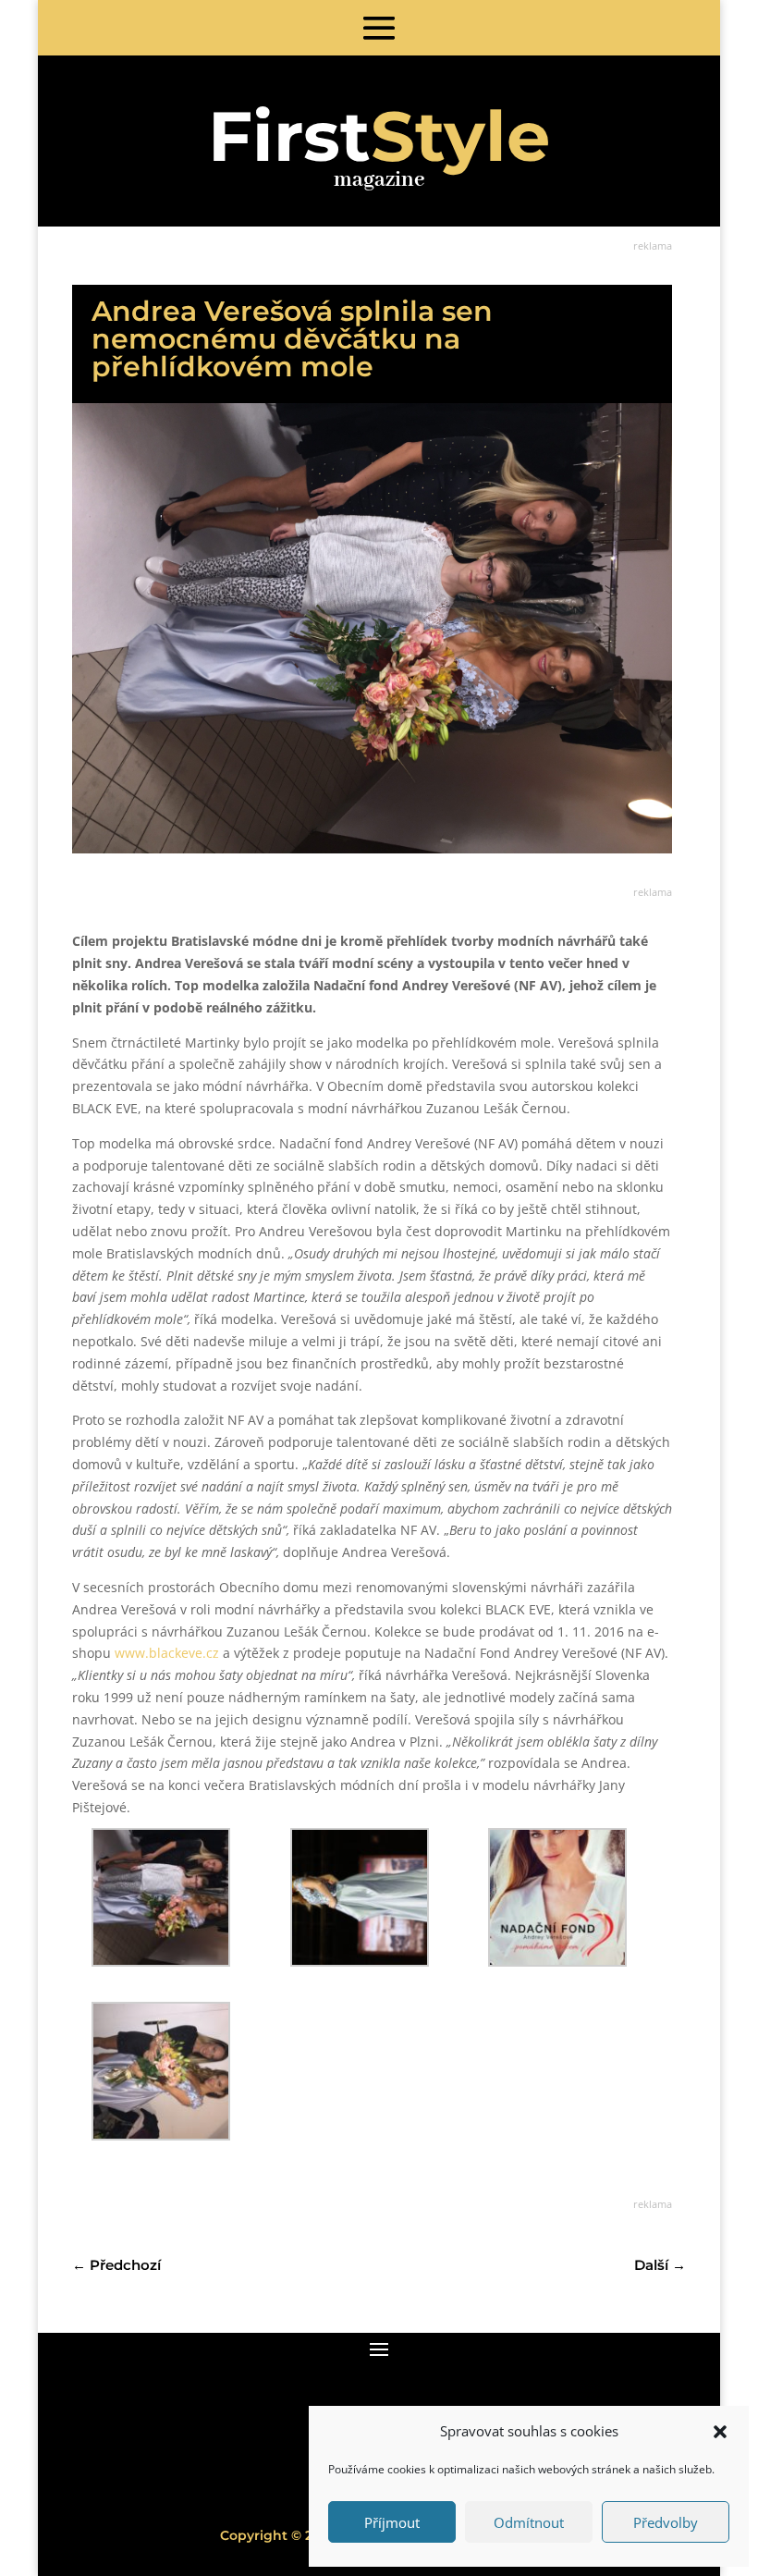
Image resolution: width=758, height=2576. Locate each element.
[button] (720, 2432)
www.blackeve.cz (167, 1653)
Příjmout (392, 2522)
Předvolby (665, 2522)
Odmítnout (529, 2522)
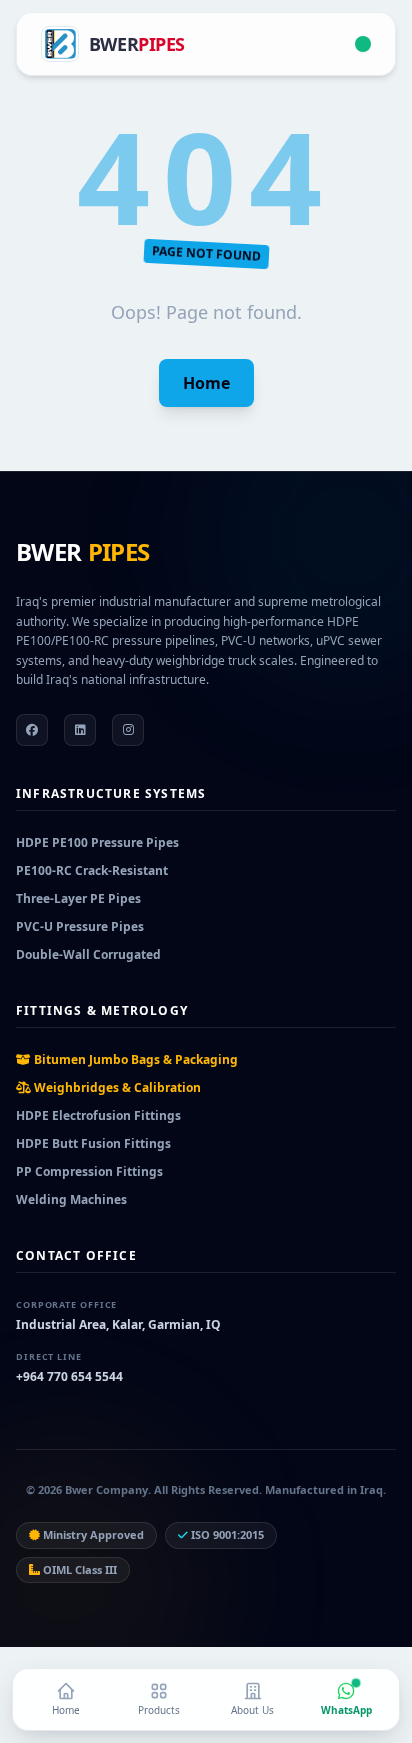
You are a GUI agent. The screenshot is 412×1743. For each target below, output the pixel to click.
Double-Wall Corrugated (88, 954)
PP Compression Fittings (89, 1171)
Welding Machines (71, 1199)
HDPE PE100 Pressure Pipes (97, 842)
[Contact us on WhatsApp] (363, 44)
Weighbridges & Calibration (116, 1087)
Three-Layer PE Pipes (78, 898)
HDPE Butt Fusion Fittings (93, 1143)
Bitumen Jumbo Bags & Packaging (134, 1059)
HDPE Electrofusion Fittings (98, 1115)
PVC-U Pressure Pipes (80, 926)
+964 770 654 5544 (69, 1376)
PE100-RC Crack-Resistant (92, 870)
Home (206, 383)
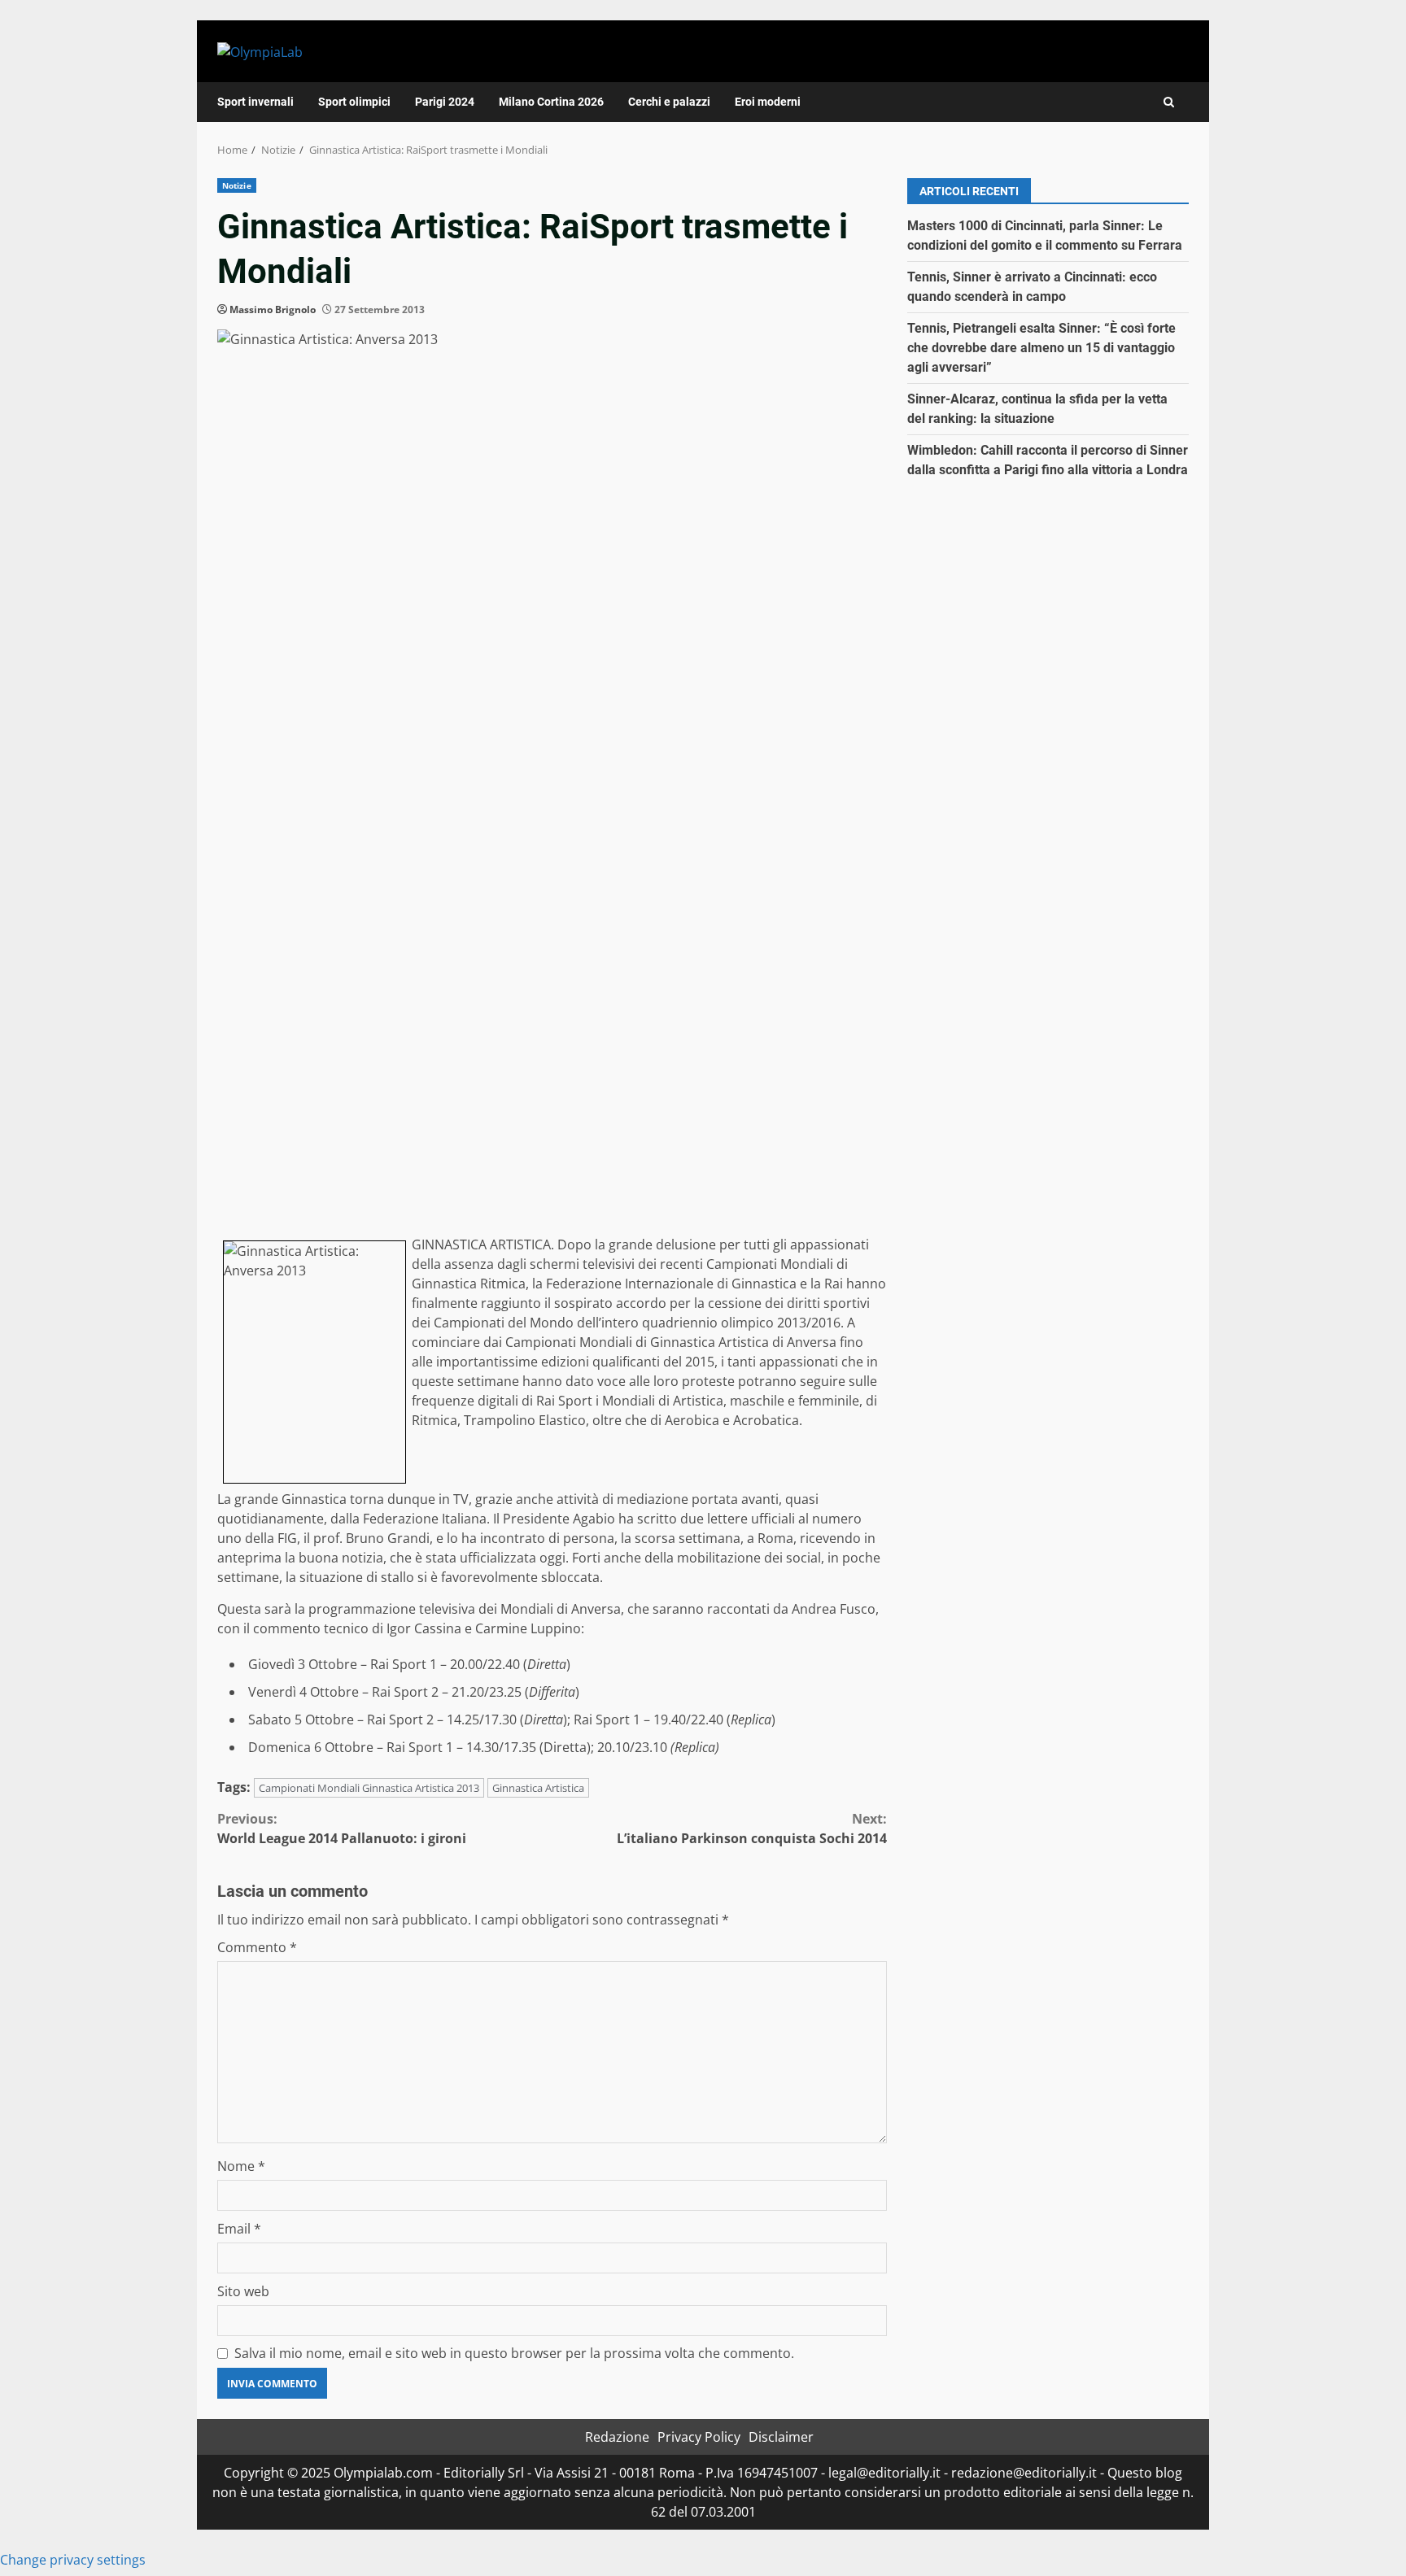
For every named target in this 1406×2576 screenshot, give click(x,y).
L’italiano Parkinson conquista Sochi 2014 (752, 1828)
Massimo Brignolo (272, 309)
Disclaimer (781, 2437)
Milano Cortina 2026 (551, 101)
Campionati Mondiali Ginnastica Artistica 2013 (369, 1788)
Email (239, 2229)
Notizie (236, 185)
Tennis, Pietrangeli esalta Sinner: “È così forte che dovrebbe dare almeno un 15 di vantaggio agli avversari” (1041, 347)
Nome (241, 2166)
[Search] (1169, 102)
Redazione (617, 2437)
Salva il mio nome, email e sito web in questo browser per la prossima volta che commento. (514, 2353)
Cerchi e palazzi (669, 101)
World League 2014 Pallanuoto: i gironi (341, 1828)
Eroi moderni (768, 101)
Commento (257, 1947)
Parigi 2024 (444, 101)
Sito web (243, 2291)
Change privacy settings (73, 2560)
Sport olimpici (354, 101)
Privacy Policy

• • • • • • •

In your copy, please omit the pictures and print every line of the records exactly.

> **ANSWER BOX**:
Image resolution: width=758, height=2576. Locate each element.
[button] (720, 2432)
www.blackeve.cz (167, 1653)
Příjmout (392, 2522)
Předvolby (665, 2522)
Odmítnout (529, 2522)
You are a GUI agent. The screenshot is 412×1743. For each target below, output the pixel to click.
Double-Wall Corrugated (88, 954)
PP Compression Fittings (89, 1171)
Welding Machines (71, 1199)
HDPE PE100 Pressure Pipes (97, 842)
[Contact us on WhatsApp] (363, 44)
Weighbridges & Calibration (116, 1087)
Three-Layer PE Pipes (78, 898)
HDPE Butt Fusion Fittings (93, 1143)
Bitumen Jumbo Bags & Packaging (134, 1059)
HDPE Electrofusion Fittings (98, 1115)
PVC-U Pressure Pipes (80, 926)
+964 770 654 5544 (69, 1376)
PE100-RC Crack-Resistant (92, 870)
Home (206, 383)
For every named target in this 1406×2576 screenshot, give click(x,y).
L’italiano Parkinson conquista Sochi 2014 (752, 1828)
Massimo Brignolo (272, 309)
Disclaimer (781, 2437)
Milano Cortina 2026 (551, 101)
Campionati Mondiali Ginnastica Artistica 2013 (369, 1788)
Email (239, 2229)
Notizie (236, 185)
Tennis, Pietrangeli esalta Sinner: “È così forte che dovrebbe dare almeno un 15 di vantaggio agli avversari” (1041, 347)
Nome (241, 2166)
[Search] (1169, 102)
Redazione (617, 2437)
Salva il mio nome, email e sito web in questo browser per la prossima volta che commento. (514, 2353)
Cerchi e palazzi (669, 101)
World League 2014 Pallanuoto: i gironi (341, 1828)
Eroi moderni (768, 101)
Commento (257, 1947)
Parigi 2024 (444, 101)
Sito web (243, 2291)
Change privacy settings (73, 2560)
Sport olimpici (354, 101)
Privacy Policy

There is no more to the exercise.